= What needs to be done =
Each line from the one holding "Expand See all suggestions" through the end of the records should be returned exactly, while pictures are skipped.

####################

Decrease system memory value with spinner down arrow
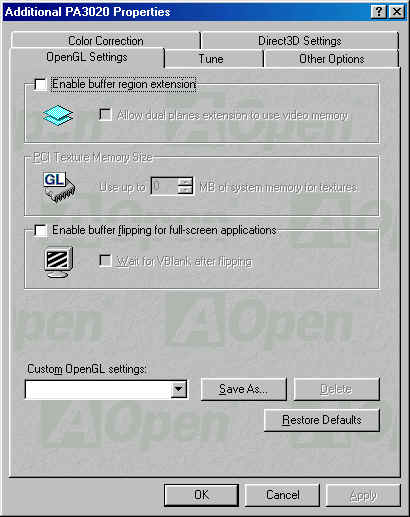 click(x=185, y=190)
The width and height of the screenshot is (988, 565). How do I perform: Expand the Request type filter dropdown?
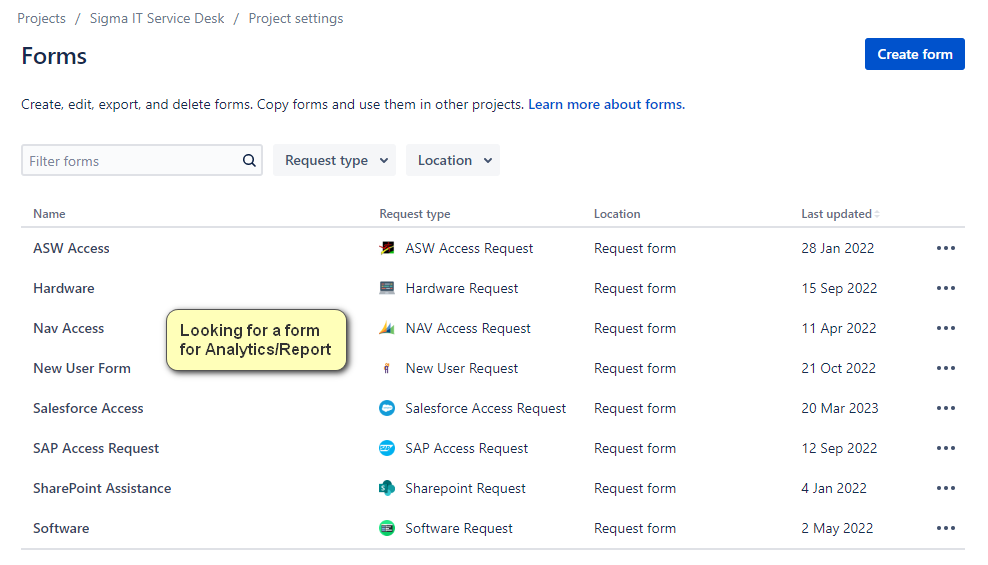click(335, 160)
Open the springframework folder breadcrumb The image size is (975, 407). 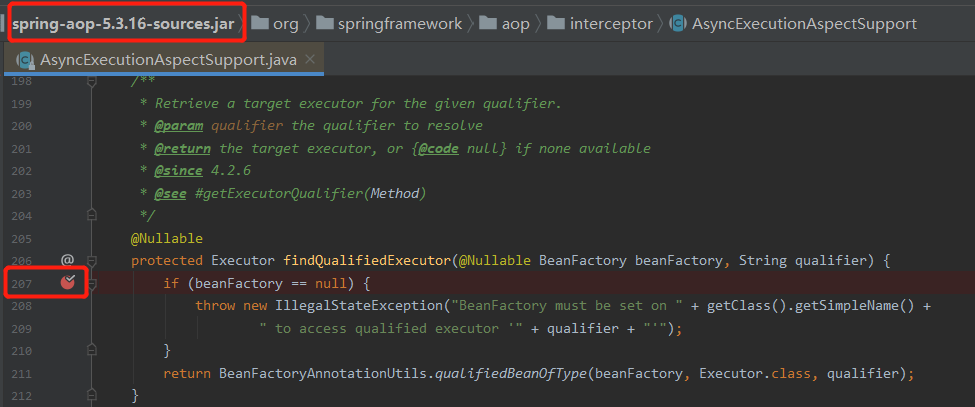[x=389, y=24]
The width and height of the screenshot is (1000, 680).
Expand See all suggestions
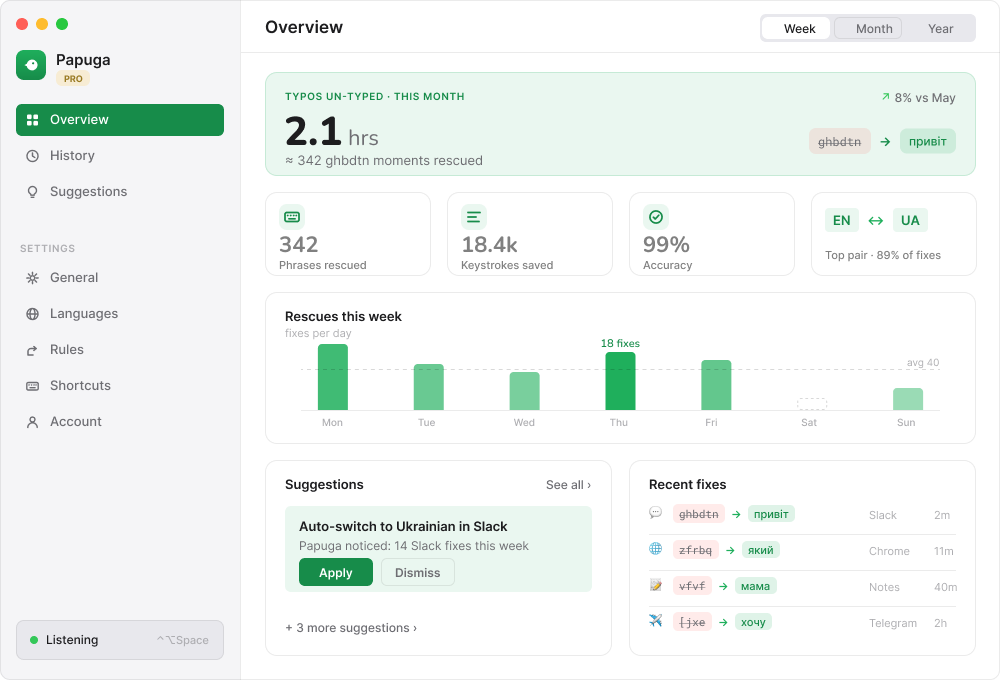tap(568, 485)
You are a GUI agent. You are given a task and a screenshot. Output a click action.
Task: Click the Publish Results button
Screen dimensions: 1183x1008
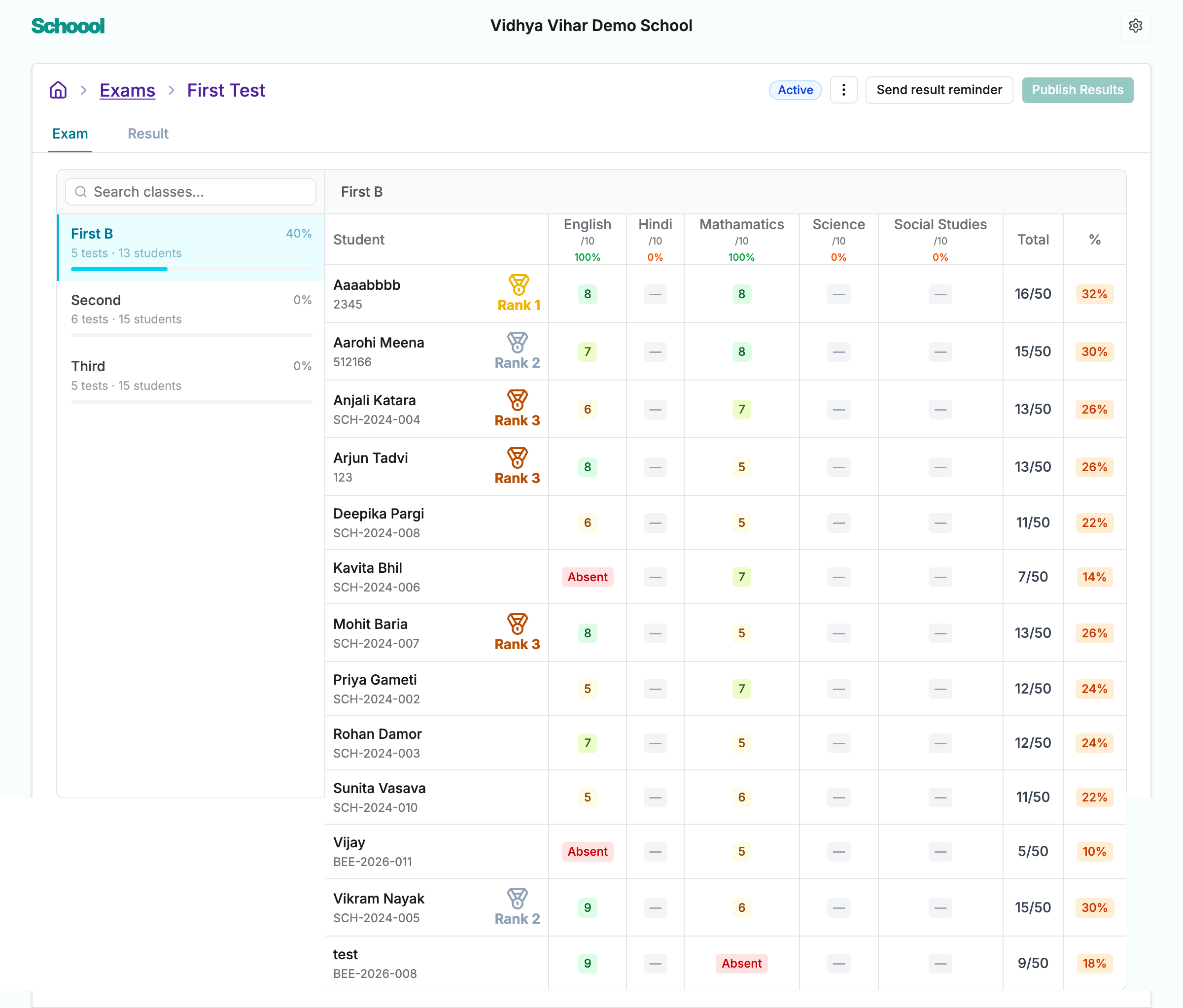(1078, 90)
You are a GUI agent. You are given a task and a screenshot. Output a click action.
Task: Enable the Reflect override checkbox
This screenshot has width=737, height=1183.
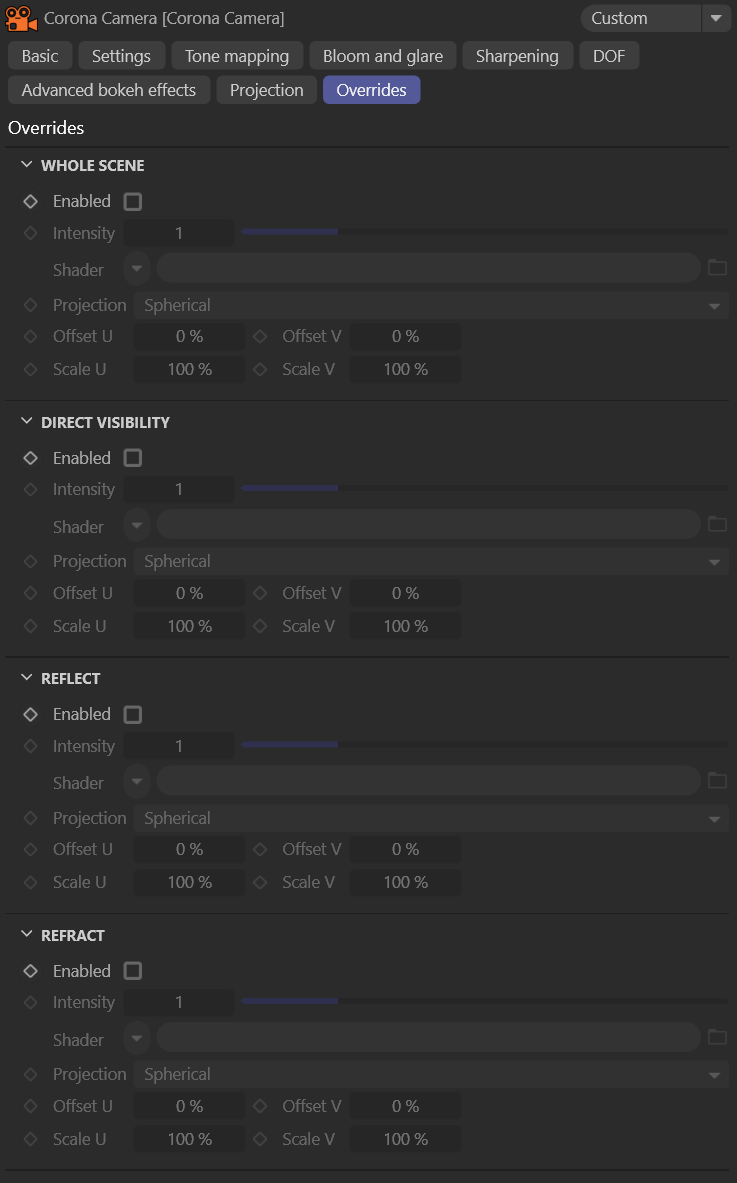(133, 714)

####################

= The answer =
Expand See all suggestions
tap(568, 485)
You are a GUI agent. You are given a task and a screenshot. Output a click action.
Task: Click the Publish Results button
Screen dimensions: 1183x1008
(1078, 90)
You are a GUI agent. You are given a task and a screenshot. Output a click action.
Task: Enable the Reflect override checkbox
This screenshot has width=737, height=1183.
(133, 714)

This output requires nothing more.